Except that I didn't forget. I would visit there often in an attempt to get away from the mess that was my life. I would spend weekends there just so that I didn't have to face my reality. But life caught up with my escape and eventually I abandoned that place as well, leaving it to other young adventurer s.

But I sometimes find myself longing for a place like that again. 

Psalm 46:10 reads "Cease striving and know that I am God" (NASB). Other translations translate the opening phrase as "Be still," but I believe the better translation is cease striving. There could be no better instruction for our busy, distracted, connected lives. As a 14 year old I cherished those moments when I could escape the constant warfare that was "home." As a 54 year old I have to admit that I grown weary of the constant conflict and heartache that fills our world. The only anchor that I have is found in my relationship with God, and that relationship too often gets pushed farther down the list than is healthy for me. 

By nature I'm a fixer. Whether it's cars, small appliances, or spats between my kids, I've always tried to fix things. But the truth is that there are things we cannot fix. Not you, not me, not the. But we just keep on trying, growing more and more frustrated. The answer is to just let go.

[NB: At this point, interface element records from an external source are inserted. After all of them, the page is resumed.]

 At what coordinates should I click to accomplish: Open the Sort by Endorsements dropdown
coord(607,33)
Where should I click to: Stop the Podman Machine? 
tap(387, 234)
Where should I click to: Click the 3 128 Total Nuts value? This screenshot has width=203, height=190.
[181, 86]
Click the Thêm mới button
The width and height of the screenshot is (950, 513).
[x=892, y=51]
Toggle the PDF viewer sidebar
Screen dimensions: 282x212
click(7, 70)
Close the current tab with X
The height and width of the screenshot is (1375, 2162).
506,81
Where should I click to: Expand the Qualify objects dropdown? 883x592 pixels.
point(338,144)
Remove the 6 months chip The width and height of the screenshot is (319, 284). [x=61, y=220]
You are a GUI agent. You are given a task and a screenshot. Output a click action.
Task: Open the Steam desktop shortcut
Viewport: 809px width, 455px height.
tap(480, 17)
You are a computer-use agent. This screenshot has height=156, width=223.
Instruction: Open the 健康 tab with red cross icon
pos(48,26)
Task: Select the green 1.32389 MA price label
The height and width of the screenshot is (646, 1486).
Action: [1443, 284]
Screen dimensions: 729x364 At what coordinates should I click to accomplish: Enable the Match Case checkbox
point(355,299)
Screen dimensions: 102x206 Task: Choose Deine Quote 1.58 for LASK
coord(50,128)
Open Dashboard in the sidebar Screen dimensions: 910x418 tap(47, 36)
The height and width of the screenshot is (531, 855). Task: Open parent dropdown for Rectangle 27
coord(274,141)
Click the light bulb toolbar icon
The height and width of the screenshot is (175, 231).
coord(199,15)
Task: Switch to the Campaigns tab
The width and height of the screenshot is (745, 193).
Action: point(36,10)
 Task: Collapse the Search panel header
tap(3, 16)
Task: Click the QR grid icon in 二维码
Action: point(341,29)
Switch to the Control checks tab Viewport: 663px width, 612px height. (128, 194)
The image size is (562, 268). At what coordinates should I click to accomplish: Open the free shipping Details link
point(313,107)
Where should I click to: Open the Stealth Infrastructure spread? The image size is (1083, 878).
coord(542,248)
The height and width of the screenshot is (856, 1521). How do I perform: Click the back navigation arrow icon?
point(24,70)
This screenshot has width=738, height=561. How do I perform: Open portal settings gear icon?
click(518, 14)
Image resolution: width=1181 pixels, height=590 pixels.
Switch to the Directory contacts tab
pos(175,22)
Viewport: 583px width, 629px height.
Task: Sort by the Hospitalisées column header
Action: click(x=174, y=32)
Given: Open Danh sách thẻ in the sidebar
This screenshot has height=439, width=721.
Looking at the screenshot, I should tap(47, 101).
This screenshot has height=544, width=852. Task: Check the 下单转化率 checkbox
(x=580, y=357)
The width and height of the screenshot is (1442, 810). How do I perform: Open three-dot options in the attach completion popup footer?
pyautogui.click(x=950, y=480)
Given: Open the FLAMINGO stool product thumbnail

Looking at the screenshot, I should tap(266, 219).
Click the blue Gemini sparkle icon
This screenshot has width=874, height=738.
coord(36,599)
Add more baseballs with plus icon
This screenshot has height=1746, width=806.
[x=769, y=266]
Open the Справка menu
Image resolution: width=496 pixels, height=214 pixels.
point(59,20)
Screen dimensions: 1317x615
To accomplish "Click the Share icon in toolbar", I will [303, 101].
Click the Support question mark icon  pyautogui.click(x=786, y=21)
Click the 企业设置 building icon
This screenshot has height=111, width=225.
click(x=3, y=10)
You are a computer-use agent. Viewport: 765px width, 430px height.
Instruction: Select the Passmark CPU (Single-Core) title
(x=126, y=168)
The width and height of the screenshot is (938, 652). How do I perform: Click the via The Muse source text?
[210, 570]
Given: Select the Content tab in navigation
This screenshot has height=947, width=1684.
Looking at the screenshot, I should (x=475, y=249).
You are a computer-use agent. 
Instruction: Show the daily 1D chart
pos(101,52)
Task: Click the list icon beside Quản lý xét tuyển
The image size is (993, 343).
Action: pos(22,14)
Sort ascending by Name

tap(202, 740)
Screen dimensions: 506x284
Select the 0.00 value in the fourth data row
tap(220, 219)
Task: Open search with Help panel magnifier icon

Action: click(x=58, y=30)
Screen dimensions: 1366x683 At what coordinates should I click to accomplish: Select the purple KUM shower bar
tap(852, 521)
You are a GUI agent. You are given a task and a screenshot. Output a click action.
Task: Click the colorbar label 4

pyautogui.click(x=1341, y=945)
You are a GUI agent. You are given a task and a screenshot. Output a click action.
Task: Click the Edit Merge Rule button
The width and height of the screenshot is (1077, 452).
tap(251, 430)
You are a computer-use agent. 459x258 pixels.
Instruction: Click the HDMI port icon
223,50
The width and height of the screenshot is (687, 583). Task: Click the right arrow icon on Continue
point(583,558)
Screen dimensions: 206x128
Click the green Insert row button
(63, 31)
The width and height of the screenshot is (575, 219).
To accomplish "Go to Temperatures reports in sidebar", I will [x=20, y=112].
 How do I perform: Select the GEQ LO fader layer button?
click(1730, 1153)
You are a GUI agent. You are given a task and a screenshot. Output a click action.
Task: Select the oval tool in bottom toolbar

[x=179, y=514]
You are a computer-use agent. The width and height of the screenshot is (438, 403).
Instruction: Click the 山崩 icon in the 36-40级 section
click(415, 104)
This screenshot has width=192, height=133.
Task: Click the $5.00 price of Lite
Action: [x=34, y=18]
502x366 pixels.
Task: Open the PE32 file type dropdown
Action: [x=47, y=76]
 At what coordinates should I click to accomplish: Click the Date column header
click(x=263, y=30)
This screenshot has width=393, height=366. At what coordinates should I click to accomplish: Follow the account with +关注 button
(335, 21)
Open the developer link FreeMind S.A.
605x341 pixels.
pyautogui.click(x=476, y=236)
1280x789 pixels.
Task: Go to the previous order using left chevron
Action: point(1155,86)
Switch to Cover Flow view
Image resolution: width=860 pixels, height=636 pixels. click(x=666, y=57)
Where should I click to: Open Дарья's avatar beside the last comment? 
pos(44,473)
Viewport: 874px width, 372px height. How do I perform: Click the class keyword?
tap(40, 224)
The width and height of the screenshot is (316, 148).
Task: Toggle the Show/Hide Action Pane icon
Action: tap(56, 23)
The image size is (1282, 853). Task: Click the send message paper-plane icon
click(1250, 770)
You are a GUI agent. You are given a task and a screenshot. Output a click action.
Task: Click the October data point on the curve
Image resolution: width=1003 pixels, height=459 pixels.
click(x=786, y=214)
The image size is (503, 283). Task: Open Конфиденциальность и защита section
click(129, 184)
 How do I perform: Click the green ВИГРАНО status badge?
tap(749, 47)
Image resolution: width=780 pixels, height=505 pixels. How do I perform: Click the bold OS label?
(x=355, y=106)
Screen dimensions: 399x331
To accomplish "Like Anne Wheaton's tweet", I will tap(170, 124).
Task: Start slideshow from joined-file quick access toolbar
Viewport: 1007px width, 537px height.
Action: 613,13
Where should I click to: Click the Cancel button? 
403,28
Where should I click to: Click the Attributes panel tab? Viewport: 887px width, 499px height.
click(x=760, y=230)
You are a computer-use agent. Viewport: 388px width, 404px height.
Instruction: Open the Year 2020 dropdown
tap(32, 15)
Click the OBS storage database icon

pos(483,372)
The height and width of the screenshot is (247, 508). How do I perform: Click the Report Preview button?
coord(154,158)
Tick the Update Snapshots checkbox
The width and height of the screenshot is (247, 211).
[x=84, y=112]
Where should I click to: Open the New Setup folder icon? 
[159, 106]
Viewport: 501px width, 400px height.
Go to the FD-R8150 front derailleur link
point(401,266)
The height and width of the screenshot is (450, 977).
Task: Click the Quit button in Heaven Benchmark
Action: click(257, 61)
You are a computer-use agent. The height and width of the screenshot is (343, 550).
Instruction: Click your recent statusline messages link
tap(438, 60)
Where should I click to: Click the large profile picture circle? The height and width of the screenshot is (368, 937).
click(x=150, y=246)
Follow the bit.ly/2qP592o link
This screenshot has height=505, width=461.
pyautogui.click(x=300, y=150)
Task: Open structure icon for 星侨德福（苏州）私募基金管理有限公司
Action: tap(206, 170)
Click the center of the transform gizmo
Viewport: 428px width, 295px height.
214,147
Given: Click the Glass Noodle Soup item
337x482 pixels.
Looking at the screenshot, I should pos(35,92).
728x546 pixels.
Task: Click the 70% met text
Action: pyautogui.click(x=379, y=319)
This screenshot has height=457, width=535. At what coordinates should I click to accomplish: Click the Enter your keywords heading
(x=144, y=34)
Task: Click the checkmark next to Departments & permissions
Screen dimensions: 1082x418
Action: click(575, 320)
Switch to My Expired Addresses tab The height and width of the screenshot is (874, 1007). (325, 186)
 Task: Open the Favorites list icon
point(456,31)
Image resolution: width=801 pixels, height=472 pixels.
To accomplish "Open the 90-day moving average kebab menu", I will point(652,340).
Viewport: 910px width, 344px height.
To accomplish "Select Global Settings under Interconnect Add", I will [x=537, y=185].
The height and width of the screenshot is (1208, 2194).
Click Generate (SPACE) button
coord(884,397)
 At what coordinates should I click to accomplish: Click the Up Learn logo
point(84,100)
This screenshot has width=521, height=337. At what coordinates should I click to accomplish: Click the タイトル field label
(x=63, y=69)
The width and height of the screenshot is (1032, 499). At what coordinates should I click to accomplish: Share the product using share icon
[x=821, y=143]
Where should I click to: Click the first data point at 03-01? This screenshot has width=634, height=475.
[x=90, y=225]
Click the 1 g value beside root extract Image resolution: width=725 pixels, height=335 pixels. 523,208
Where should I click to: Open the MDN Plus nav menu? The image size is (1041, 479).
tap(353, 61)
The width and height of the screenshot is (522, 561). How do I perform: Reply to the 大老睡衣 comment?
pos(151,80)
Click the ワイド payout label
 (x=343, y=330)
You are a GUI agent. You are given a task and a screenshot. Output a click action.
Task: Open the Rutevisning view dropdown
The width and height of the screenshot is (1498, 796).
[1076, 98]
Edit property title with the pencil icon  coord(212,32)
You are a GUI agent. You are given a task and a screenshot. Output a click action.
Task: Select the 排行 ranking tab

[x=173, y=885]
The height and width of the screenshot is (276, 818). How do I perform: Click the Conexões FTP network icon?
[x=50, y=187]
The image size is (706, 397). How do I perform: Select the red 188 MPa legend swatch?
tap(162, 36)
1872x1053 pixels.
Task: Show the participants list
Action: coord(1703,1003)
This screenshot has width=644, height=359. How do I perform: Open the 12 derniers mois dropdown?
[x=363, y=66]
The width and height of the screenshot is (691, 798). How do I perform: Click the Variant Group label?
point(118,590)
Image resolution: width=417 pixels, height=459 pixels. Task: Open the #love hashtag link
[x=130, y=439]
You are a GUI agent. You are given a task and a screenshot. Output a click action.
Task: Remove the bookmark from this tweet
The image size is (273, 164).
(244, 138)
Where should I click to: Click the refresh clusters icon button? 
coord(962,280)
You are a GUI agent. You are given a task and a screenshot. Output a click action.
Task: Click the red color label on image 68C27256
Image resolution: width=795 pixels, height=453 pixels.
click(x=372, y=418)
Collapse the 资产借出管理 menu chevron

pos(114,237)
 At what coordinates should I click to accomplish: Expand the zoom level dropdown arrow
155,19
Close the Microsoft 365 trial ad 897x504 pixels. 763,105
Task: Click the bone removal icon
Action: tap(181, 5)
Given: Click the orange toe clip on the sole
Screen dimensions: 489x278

There are things that happen in our lives that we cannot do anything about. Our response should be based on our relationship with God. Children of God do themselves and the Lord a great disservice when we keep wrestling with things that clearly are beyond our ability but are clearly His responsibility. The struggles that fill our lives are far more often beyond our control but within God's ability. 

Beyond that is the issue of all the "conveniences" that are really nothing more than chains that keep us enslaved to a way of life that is destructive spiritually. We fill our lives with computers, cell phones, televisions, text messages, tweets, and a million other things that are of questionable value at best. The life that all of this connectedness gives us is filled with activity but completely devoid of meaning. What we need is to unplug, withdraw, and cease striving.

If Jesus would regularly withdraw for times of spiritual renewal and fellowship with the Heavenly Father why do we think that we can do without those same types of times? I'm more guilty of that than anyone I know. Will you find the time today to "be still"? 

I'm about to put the phone on silence, turn off my computer, shut my door and spend some time in the presence of the Holy One who loves me. 

I encourage you to join me. I don't think any of us will die from it.